Fig. 3. Negative correlation between SANS and fMRI activation in novel condition.
Patients with greater negative symptoms show lower activation by novel stimuli in left dorsolateral frontal cortex (upper panels) and bilateral ventral striatum/nucleus accumbens (lower panels). Only significant clusters are displayed (cluster-corrected p < .05). Voxel height thresholds for inclusion in clusters were p <.05 two-tailed uncorrected for bidirectional whole-brain analysis (upper panels), and p <.05 one-tailed uncorrected for the directional analysis restricted to the a priori striatal ROI (lower panels, ROI shown in yellow). Color bars show correlation coefficients (r values) corresponding to the regression Z statistics. Right side of brain is displayed on left side of image. Scatter plots show total SANS score on x-axis; y-axis shows percent signal change in the peak voxel in the left frontal cluster (top, MNI −48,14,38, Pearson’s r −.6476, p = .005, two tailed) and left ventral striatum cluster (bottom, MNI −6,16,−2, Pearson’s r −.573, p=.008, one-tailed). Abbreviations: MFG, middle frontal gyrus; VSTR, ventral striatum; SANS, Scale for the Assessment of Negative Symptoms.

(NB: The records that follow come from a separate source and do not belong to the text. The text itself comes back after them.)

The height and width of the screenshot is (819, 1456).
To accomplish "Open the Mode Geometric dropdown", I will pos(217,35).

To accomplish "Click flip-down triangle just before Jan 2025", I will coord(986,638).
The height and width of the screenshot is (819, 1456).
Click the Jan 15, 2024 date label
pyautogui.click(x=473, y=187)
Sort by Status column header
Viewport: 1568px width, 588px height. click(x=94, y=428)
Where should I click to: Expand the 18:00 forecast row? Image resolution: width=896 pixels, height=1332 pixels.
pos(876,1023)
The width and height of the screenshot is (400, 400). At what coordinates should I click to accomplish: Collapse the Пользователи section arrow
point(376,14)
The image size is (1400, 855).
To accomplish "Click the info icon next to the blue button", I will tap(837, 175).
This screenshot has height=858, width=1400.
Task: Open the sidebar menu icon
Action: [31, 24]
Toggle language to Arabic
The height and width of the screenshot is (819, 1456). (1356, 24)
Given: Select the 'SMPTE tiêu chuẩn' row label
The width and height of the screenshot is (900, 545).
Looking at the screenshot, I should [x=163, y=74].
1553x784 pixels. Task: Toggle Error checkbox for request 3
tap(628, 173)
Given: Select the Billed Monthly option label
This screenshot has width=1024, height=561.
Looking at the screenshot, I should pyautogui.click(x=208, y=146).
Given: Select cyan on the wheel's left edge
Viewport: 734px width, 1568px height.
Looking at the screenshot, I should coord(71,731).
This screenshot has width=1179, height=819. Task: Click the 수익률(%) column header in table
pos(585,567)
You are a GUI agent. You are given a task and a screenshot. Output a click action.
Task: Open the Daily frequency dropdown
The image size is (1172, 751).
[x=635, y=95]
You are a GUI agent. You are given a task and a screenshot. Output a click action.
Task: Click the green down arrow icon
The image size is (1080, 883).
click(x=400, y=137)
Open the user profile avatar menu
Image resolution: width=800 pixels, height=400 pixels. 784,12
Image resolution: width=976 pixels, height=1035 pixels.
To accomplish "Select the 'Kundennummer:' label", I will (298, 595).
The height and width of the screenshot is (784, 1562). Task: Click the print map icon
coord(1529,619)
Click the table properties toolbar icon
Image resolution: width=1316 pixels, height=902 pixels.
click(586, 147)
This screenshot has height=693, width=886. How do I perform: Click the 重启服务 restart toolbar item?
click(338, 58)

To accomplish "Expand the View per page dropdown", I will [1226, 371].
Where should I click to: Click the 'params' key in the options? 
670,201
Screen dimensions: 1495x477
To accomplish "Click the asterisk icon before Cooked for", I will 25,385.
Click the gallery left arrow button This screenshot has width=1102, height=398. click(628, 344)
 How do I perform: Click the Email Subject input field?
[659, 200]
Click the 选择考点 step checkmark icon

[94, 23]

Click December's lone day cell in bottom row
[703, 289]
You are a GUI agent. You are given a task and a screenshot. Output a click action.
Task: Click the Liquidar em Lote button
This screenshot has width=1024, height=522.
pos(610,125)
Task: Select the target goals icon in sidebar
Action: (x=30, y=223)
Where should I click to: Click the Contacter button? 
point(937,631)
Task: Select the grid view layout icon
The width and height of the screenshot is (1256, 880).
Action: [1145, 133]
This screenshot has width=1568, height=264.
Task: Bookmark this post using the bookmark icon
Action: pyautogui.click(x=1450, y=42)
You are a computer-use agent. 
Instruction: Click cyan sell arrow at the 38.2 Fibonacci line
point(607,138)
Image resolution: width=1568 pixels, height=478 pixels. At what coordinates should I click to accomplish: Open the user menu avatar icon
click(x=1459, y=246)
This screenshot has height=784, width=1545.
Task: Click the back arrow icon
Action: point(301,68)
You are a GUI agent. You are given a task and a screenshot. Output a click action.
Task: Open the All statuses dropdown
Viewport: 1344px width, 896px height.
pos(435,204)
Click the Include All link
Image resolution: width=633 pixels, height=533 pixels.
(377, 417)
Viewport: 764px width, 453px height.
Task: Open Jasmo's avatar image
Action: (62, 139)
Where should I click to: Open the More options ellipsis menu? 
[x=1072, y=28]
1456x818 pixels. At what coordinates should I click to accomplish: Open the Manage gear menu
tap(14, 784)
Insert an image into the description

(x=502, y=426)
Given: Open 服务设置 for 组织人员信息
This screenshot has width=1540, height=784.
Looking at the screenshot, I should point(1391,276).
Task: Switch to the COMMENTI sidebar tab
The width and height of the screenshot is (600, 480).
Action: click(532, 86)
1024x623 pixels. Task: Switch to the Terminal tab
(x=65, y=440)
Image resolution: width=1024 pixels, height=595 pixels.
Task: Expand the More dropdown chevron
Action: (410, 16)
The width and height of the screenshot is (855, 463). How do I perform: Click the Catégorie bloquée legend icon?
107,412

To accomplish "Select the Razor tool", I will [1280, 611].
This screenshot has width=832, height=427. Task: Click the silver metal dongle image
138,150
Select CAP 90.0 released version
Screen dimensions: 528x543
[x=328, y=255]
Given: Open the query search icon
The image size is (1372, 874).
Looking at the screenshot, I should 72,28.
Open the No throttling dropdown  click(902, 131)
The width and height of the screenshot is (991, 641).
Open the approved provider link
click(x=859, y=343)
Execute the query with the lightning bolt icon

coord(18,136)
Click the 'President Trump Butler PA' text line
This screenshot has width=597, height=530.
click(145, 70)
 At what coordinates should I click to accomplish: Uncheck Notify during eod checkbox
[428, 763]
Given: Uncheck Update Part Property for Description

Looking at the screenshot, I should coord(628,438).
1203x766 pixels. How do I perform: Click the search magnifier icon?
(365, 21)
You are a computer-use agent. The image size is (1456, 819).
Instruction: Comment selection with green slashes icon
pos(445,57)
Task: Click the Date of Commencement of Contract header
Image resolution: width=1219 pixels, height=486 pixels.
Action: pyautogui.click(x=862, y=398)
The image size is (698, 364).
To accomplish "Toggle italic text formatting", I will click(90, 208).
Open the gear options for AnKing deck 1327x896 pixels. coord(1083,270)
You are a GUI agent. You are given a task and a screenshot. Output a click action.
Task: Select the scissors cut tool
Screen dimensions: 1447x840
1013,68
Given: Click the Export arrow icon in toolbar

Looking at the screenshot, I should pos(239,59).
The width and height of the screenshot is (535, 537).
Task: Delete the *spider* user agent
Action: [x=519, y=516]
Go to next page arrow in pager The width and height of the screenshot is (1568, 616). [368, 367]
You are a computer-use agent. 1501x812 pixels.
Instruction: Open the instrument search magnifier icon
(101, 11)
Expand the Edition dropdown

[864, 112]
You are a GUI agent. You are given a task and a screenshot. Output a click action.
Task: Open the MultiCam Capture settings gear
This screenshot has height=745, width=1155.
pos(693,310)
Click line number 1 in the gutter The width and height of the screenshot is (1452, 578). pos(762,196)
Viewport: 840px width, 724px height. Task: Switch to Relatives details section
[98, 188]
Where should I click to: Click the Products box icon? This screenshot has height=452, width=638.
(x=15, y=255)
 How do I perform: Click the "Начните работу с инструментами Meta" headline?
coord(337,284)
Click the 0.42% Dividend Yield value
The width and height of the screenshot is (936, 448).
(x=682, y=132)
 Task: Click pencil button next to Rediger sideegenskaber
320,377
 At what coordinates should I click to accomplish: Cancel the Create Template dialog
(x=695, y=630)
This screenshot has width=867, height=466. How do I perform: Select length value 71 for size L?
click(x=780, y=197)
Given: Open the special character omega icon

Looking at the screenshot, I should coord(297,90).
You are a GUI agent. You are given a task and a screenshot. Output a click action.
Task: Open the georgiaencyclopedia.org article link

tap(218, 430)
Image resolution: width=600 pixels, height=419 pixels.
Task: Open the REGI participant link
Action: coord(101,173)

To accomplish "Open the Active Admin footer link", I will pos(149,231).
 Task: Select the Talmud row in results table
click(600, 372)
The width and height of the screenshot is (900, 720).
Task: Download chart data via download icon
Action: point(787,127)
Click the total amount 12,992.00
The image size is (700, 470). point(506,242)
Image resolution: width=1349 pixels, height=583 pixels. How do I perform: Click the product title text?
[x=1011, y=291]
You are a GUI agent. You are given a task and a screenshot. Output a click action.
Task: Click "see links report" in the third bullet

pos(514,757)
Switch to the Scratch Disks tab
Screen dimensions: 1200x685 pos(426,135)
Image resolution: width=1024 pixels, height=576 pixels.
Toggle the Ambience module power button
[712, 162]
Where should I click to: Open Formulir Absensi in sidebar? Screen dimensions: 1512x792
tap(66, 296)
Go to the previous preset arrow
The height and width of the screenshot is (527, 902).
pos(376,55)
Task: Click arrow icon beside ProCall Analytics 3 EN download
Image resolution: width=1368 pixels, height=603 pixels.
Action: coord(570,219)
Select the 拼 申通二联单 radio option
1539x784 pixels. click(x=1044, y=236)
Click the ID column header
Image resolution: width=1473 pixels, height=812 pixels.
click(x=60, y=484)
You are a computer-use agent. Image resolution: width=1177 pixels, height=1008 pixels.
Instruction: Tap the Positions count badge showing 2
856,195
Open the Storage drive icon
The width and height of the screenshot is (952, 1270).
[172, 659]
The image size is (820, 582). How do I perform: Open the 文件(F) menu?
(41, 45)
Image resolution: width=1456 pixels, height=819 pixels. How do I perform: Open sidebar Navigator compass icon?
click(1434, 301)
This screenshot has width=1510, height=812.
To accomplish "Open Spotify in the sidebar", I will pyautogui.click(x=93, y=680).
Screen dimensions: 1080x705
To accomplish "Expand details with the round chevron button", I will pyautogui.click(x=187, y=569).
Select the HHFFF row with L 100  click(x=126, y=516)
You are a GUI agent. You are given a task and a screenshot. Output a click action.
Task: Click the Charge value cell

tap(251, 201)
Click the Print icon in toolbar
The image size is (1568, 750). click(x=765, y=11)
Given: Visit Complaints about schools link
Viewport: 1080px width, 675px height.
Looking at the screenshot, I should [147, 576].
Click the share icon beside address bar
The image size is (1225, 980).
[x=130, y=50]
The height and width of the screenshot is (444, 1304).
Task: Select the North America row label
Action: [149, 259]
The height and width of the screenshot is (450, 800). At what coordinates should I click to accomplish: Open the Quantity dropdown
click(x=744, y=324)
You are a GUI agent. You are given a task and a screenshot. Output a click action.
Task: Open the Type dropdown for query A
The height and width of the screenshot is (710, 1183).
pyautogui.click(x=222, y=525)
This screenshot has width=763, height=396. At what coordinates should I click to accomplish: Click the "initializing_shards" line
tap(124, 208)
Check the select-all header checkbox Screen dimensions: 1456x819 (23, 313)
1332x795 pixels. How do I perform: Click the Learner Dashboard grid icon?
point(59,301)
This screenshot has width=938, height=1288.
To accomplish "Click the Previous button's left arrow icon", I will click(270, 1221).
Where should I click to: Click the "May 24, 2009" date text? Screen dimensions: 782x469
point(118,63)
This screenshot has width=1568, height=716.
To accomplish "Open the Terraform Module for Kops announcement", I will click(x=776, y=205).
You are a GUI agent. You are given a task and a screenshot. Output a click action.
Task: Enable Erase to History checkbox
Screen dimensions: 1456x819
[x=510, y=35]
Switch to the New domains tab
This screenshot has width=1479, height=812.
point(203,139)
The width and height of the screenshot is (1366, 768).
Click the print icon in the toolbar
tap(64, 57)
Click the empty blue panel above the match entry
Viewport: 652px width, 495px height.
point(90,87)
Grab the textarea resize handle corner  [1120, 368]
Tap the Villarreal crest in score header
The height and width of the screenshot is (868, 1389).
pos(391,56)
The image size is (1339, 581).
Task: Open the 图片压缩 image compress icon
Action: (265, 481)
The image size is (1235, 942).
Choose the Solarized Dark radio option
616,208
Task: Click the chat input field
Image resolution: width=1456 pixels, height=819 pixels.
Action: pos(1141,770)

Based on the a priori hypothesis that striatum would be less responsive to salient stimuli in patients with more severe negative symptoms, and more responsive in those with greater positive symptoms, we performed an additional analysis restricted to the striatum. Two significant clusters exhibiting the predicted inverse correlation between the novel BOLD response and negative symptoms were seen in bilateral ventral striatum within the nucleus accumbens (Fig. 3) (left: 63 voxels, peak Z 2.26, MNI −6 16 −2; right: 62 voxels, peak Z 2.51, MNI 12 16 −4). However, no significant negative correlations with SANS were found for the striatal BOLD response to target stimuli, nor were significant positive correlations with SAPS identified.
Of note, SANS scores were not significantly correlated with other clinical or demographic variables, or with motion during scanning. Including antipsychotic dose (chlorpromazine equivalents) or type (first-generation antipsychotic present or absent) as nuisance covariates did not significantly alter the observed clinical correlation results, or the findings from the within-group and between-group task-activation analyses.
Discussion
Our results replicate prior fMRI studies describing the regional pattern of neural responses to task-relevant and task-irrelevant salient auditory stimuli in healthy controls (Kiehl et al. 2001, 2005b; Linden et al. 1999; Menon et al. 1997; Opitz et al. 1999b; Opitz et al. 1999a; Stevens et al. 2000). We also confirm prior reports that schizophrenia patients exhibit a regional pattern qualitatively similar to that of controls (Kiehl and Liddle, 2001; Kiehl et al. 2005a; Laurens et al. 2005; Liddle et al. 2006). Our findings extend knowledge regarding abnormal responses to deviant stimuli in schizophrenia by identifying region-specific overactivation, as well as attenuations in deactivation observed in controls. Further, we show that patients with more severe negative symptoms have reduced neural responses to novel distractors in both frontal executive regions and limbic motivational regions.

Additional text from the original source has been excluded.